## START

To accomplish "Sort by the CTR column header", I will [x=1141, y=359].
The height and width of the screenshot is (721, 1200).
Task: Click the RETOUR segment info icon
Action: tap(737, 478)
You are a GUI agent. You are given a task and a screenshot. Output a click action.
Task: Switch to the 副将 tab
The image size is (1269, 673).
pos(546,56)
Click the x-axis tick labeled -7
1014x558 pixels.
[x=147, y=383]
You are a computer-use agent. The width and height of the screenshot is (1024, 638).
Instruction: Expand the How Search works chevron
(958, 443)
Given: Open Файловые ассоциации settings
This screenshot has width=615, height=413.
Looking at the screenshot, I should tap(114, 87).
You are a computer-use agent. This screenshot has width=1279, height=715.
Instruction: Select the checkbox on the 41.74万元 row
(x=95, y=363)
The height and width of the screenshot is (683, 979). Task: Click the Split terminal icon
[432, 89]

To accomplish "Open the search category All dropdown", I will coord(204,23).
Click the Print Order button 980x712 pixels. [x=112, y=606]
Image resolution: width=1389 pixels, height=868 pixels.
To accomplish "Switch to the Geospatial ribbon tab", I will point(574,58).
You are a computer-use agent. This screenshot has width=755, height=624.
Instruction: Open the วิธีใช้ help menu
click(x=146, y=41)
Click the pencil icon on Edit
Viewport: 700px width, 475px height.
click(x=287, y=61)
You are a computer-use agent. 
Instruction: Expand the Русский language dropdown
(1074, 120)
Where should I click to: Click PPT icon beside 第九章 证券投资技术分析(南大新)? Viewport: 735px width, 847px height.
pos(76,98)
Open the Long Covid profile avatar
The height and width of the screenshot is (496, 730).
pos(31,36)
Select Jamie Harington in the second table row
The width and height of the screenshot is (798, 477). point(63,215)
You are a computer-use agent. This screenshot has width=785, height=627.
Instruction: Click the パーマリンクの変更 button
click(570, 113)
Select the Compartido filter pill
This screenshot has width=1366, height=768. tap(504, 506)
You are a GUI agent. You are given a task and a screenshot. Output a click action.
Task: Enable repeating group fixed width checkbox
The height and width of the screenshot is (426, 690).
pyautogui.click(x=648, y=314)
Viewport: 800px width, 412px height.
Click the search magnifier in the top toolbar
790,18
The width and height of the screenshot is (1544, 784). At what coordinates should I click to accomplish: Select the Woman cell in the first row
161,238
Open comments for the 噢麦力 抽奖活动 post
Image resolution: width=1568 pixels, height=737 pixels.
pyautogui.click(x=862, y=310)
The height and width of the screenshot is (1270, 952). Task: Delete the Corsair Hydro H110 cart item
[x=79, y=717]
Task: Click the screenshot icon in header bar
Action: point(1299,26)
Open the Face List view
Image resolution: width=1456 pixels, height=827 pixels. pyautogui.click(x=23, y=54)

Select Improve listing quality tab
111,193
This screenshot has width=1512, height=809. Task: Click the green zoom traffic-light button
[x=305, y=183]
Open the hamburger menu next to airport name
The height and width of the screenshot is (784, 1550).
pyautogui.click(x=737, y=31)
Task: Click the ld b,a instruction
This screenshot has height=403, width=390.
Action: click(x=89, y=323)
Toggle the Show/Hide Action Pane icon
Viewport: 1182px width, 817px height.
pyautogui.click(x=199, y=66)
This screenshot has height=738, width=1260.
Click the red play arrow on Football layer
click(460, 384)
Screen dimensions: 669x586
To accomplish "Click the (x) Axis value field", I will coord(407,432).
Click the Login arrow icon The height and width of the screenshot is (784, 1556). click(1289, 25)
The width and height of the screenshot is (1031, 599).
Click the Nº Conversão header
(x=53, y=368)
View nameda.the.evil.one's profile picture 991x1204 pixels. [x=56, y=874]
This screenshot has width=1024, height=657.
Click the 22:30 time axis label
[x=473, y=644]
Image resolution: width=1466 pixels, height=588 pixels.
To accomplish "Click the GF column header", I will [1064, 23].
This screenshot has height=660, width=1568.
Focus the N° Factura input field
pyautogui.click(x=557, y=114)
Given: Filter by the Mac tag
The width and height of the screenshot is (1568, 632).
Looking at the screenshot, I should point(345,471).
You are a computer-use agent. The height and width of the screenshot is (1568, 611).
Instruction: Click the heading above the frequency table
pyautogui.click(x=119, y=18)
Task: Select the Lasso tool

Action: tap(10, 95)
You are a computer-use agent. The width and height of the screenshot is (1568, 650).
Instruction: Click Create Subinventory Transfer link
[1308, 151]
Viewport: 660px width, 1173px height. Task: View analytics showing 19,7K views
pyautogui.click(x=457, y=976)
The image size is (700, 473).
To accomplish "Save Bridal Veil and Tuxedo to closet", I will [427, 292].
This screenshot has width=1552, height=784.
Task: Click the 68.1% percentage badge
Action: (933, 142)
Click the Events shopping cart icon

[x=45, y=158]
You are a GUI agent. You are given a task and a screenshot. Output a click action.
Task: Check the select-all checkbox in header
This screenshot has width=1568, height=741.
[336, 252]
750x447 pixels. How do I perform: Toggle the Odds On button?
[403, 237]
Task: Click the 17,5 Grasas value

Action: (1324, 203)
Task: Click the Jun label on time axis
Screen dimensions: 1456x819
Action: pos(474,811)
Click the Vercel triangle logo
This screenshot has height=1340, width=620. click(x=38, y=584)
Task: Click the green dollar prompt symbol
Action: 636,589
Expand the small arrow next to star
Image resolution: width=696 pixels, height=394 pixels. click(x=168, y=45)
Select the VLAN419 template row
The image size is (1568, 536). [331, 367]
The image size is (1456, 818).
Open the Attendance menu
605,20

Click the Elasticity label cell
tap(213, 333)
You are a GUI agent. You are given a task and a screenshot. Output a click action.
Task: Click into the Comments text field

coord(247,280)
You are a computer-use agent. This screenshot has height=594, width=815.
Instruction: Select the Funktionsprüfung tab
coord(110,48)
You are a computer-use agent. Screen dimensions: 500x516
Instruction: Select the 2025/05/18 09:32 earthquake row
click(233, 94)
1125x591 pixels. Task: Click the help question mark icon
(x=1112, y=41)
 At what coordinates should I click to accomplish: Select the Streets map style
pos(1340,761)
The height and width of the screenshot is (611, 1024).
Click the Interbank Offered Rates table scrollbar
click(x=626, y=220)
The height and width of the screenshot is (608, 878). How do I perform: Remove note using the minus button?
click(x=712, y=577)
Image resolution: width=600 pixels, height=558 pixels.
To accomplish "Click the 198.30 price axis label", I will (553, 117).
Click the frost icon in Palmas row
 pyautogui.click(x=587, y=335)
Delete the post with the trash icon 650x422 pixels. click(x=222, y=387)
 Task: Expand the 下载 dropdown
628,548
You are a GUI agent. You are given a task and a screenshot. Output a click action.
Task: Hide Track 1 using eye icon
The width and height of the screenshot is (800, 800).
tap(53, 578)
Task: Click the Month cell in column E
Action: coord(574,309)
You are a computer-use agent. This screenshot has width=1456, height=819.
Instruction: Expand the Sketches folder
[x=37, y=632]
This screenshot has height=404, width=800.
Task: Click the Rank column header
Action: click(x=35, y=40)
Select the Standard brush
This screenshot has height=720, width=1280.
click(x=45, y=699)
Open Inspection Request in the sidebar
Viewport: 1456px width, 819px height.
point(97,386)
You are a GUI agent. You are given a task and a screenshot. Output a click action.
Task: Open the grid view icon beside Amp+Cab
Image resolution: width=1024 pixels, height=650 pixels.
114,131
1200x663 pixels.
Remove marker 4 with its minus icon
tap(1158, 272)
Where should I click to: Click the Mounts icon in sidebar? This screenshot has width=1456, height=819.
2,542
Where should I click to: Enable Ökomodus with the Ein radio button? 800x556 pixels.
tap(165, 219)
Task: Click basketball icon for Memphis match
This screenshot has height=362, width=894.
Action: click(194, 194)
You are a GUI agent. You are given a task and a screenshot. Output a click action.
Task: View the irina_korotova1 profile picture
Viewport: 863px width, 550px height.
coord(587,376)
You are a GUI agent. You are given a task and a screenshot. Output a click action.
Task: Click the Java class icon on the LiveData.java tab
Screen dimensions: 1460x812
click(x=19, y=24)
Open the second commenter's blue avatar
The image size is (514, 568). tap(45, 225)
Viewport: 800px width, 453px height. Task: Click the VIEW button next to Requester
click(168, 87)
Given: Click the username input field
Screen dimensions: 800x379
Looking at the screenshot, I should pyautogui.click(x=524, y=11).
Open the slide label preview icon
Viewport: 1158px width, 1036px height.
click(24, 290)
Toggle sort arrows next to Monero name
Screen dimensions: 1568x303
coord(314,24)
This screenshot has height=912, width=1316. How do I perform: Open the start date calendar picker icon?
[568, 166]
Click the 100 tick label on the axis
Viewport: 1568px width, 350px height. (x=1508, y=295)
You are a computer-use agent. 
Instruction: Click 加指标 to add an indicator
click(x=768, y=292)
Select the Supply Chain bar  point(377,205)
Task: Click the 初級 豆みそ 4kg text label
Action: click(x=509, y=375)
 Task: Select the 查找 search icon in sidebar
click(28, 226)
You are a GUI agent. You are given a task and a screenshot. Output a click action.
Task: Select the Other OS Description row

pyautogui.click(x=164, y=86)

## END

◆ GIVEN REQUEST
Rewrite the material from the line containing "The width and height of the screenshot is (1031, 599)." through the line containing "pyautogui.click(x=557, y=114)" as a two-column CSV with the headers instruction and action. Give one row per request, with its text and its answer each in a single quoted field and line breaks replaced by spaces.

◆ OUTPUT FOR THIS EXERCISE
instruction,action
"The width and height of the screenshot is (1031, 599). Click the Nº Conversão header","(x=53, y=368)"
"View nameda.the.evil.one's profile picture 991x1204 pixels.","[x=56, y=874]"
"This screenshot has width=1024, height=657. Click the 22:30 time axis label","[x=473, y=644]"
"Image resolution: width=1466 pixels, height=588 pixels. To accomplish ""Click the GF column header"",","I will [1064, 23]."
"This screenshot has height=660, width=1568. Focus the N° Factura input field","pyautogui.click(x=557, y=114)"